A Seattle diving-school owner has pleaded guilty to financial-aid fraud amounting to more than $805,000.

As part of settling the case, the school's operator and owner also has agreed to sell the facility.

The Divers Institute of Technology, located in Ballard, pleaded guilty in federal court to submitting false financial-aid applications on behalf of its students. The applications were submitted to the U.S. Department of Education for an eight-year period beginning in 1987. In those applications, the school reported less income for the students than they actually earned. As a result, the school was wrongly given $805,566, all of which went to the school to pay tuition.

As part of the guilty plea, the school, which provides vocational and professional training for commercial divers, agreed to pay a $250,000 fine and a special penalty of $400. It also agreed to pay more than $2.4 million, three times the original amount of damages, to settle a whistle-blower lawsuit that initiated the investigation.

The suit was filed by Thomas Nicol, former director of student aid, when school officials contested his claim for worker's compensation after he resigned under duress, said his lawyer, Jeffrey Needle.

Under federal law, Nicol stands to receive 15 to 25 percent of the proceeds.

Nicol quit because of the reaction by school officials when he learned that false and fraudulent financial-aid applications for Pell grants were being filed by the school's financial-aid director at the time, Needle said.

"He saw that they were ripping off the Department of Education on a very regular basis," Needle said. "Because he objected to it, they made life miserable for him and denied him bonuses."

To pay the damages, the school's owner, John Ritter, has agreed to sell the school as quickly as possible.

The Department of Education will let the school participate in financial-aid programs for 90 days while the sale is pending.

The school, opened in 1968, charges $10,500 tuition for a 30-week certification program. In January 1997, 84 students were enrolled.

Today was a normal day for students, despite news spreading through the school about the lawsuit.

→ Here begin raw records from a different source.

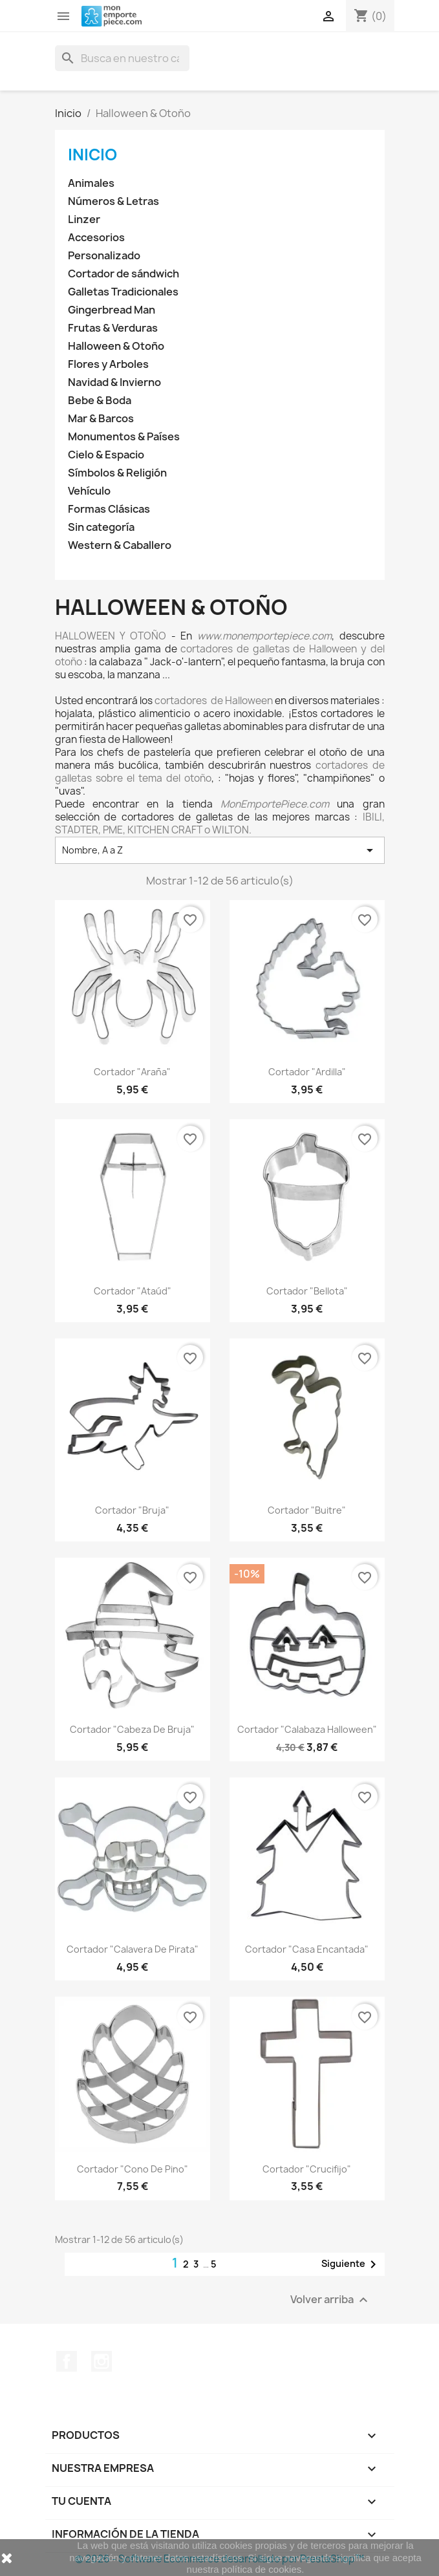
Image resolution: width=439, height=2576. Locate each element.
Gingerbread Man (111, 310)
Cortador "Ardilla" (307, 1072)
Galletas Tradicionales (123, 292)
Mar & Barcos (101, 418)
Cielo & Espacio (106, 455)
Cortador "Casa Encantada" (307, 1949)
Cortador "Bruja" (132, 1510)
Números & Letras (113, 201)
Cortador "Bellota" (307, 1291)
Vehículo (89, 491)
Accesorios (96, 237)
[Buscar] (122, 58)
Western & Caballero (119, 545)
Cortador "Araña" (132, 1072)
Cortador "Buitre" (307, 1510)
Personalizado (104, 256)
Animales (91, 183)
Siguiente (351, 2264)
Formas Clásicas (109, 509)
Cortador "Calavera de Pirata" (132, 1949)
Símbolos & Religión (117, 473)
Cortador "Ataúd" (132, 1291)
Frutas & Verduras (113, 328)
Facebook (66, 2361)
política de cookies (261, 2569)
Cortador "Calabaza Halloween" (307, 1729)
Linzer (84, 219)
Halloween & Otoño (116, 346)
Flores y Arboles (108, 364)
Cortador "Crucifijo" (306, 2169)
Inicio (92, 155)
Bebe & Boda (99, 400)
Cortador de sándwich (123, 274)
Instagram (101, 2361)
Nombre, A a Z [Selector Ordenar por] (220, 850)
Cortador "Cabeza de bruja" (132, 1729)
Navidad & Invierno (114, 382)
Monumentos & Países (124, 437)
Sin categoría (101, 527)
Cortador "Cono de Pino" (132, 2169)
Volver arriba (330, 2300)
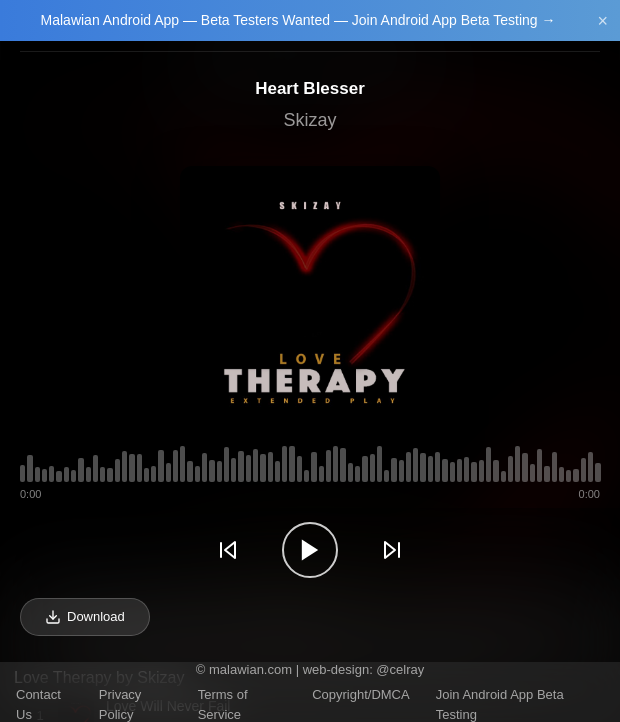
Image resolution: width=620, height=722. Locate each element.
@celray (400, 669)
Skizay (309, 120)
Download (85, 617)
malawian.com (250, 669)
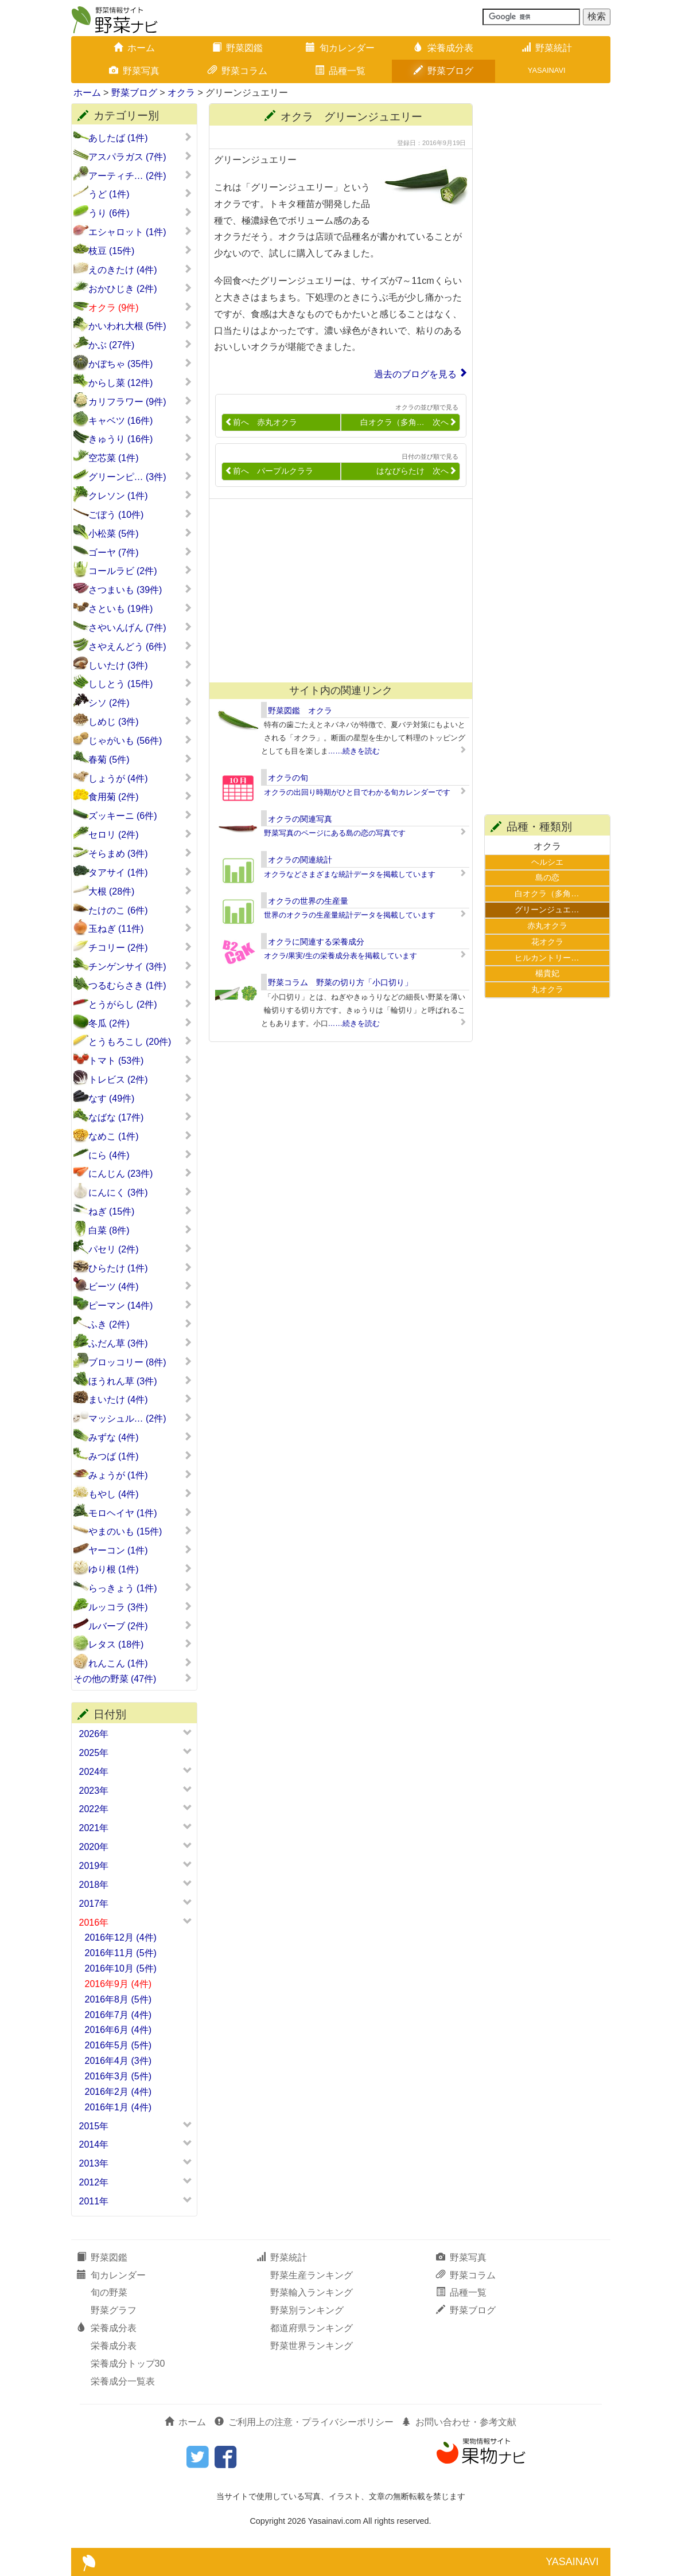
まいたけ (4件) (140, 1399)
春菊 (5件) (140, 759)
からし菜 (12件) (140, 382)
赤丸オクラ (547, 925)
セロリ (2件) (140, 834)
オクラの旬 (288, 777)
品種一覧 (340, 71)
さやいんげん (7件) (140, 627)
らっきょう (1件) (140, 1588)
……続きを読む (354, 751)
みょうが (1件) (140, 1475)
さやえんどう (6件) (140, 646)
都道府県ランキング (311, 2328)
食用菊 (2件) (140, 796)
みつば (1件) (140, 1456)
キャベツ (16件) (140, 420)
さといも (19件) (140, 608)
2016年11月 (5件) (121, 1953)
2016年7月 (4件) (118, 2015)
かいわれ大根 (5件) (140, 326)
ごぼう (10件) (140, 514)
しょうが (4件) (140, 778)
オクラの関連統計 (300, 859)
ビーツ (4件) (140, 1286)
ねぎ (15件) (140, 1211)
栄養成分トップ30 (128, 2363)
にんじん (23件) (140, 1173)
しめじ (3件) (140, 721)
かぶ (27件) (140, 344)
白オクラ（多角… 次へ (408, 422)
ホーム (134, 48)
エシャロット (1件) (140, 232)
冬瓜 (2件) (140, 1023)
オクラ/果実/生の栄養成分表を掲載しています (340, 955)
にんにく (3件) (140, 1192)
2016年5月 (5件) (118, 2045)
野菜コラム (237, 71)
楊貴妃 (547, 973)
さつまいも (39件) (140, 589)
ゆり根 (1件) (140, 1569)
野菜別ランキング (307, 2310)
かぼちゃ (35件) (140, 363)
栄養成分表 (443, 48)
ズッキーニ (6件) (140, 815)
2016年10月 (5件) (121, 1968)
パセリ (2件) (140, 1249)
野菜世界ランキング (311, 2346)
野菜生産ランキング (311, 2275)
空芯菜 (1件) (140, 457)
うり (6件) (140, 213)
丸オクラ (547, 989)
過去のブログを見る (415, 374)
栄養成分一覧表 (123, 2381)
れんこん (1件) (140, 1663)
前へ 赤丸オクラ (261, 422)
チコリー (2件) (140, 947)
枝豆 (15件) (140, 250)
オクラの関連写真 (300, 818)
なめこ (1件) (140, 1136)
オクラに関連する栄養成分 (316, 941)
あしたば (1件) (140, 137)
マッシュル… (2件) (140, 1418)
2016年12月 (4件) (121, 1937)
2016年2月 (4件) (118, 2092)
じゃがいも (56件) (140, 740)
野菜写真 (134, 71)
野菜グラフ (114, 2310)
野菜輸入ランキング (311, 2292)
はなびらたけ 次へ (416, 471)
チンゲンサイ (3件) (140, 966)
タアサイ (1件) (140, 872)
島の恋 (547, 877)
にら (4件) (140, 1155)
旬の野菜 (109, 2292)
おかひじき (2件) (140, 288)
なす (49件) (140, 1098)
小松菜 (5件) (140, 533)
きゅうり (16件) (140, 439)
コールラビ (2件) (140, 570)
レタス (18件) (140, 1644)
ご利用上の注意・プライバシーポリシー (304, 2422)
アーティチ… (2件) (140, 175)
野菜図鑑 (237, 48)
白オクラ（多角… (547, 893)
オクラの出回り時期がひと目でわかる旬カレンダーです (357, 792)
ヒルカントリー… (547, 957)
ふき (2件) (140, 1324)
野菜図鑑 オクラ (300, 710)
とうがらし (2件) (140, 1004)
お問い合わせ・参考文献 (459, 2422)
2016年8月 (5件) (118, 1999)
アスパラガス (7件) (140, 156)
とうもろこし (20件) (140, 1041)
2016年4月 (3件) (118, 2061)
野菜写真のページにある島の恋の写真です (335, 833)
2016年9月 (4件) (118, 1984)
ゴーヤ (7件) (140, 552)
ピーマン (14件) (140, 1305)
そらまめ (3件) (140, 853)
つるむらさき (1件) (140, 985)
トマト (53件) (140, 1060)
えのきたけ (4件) (140, 269)
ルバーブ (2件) (140, 1626)
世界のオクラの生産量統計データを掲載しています (349, 915)
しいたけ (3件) (140, 665)
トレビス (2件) (140, 1079)
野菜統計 (547, 48)
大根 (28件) (140, 891)
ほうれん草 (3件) (140, 1381)
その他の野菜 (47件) (132, 1678)
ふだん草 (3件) (140, 1343)
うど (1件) (140, 194)
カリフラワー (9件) (140, 401)
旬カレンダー (340, 48)
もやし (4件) (140, 1494)
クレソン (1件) (140, 495)
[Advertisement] (335, 590)
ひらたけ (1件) (140, 1268)
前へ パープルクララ (269, 471)
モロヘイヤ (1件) (140, 1513)
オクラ (181, 92)
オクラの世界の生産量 (308, 900)
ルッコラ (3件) (140, 1607)
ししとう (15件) (140, 683)
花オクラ (547, 941)
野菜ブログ (443, 71)
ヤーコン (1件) (140, 1550)
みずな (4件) (140, 1437)
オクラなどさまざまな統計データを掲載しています (349, 874)
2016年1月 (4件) (118, 2107)
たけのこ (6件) (140, 910)
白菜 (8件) (140, 1230)
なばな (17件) (140, 1117)
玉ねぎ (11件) (140, 928)
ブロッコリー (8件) (140, 1362)
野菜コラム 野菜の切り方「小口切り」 (340, 982)
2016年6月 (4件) (118, 2030)
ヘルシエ (547, 862)
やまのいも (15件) (140, 1531)
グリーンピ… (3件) (140, 476)
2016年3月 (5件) (118, 2076)
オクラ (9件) (140, 307)
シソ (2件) (140, 702)
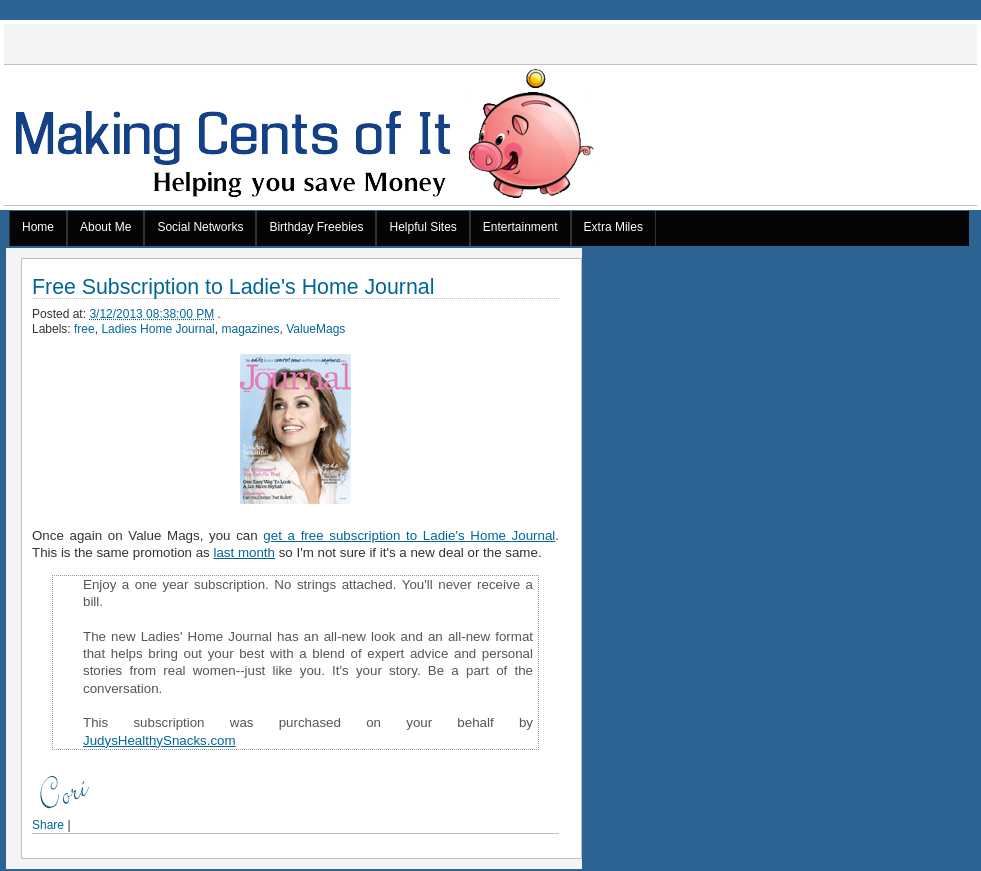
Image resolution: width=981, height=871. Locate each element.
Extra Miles (613, 227)
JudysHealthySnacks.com (159, 740)
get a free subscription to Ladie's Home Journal (409, 535)
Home (38, 227)
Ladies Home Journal (157, 329)
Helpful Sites (422, 227)
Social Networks (200, 227)
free (84, 329)
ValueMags (315, 329)
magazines (250, 329)
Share (48, 825)
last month (245, 552)
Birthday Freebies (316, 227)
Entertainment (520, 227)
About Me (105, 227)
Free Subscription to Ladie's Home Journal (233, 287)
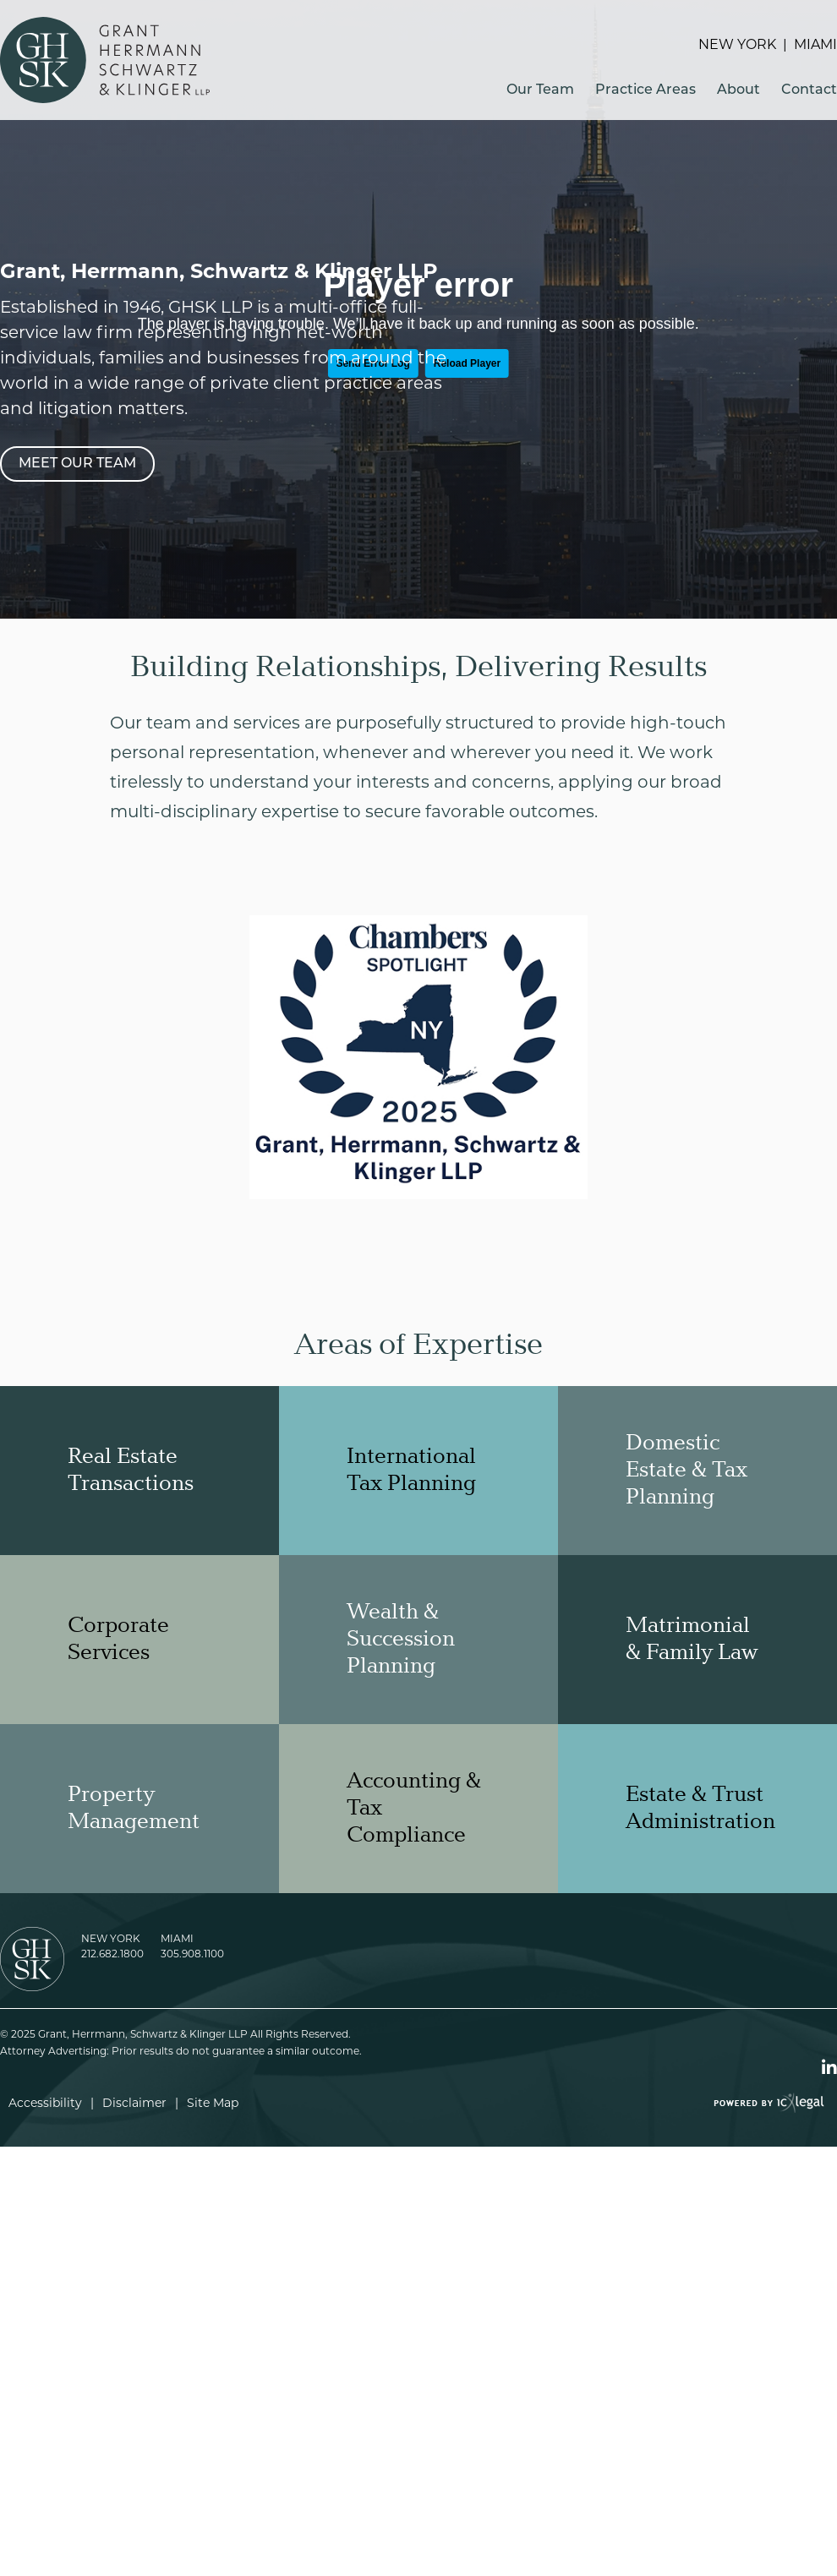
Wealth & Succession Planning (401, 1639)
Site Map (212, 2102)
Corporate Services (118, 1639)
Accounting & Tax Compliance (414, 1808)
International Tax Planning (411, 1470)
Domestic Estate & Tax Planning (686, 1470)
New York (737, 44)
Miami (815, 44)
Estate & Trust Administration (700, 1808)
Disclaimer (134, 2102)
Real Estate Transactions (131, 1470)
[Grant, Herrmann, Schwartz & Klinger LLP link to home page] (105, 60)
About (738, 90)
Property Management (134, 1808)
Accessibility (45, 2102)
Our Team (540, 90)
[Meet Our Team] (77, 464)
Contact (809, 90)
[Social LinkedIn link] (829, 2068)
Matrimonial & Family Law (692, 1639)
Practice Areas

"The only thing that concerns us is how it will affect the students," said James Broderick, 25, a student from Federal Way. "We have a lot of time and money invested."

Students are required to purchase about $850 worth of diving gear before enrolling. Some, like Jeff Buhmiller, 19, moved across the country to attend the school, which is considered one of the best in the nation.

Ritter has always maintained that a former employee committed the fraud, and that the school knew nothing of it until 1996 and then voluntarily went to the government.

This report includes information from The Associated Press.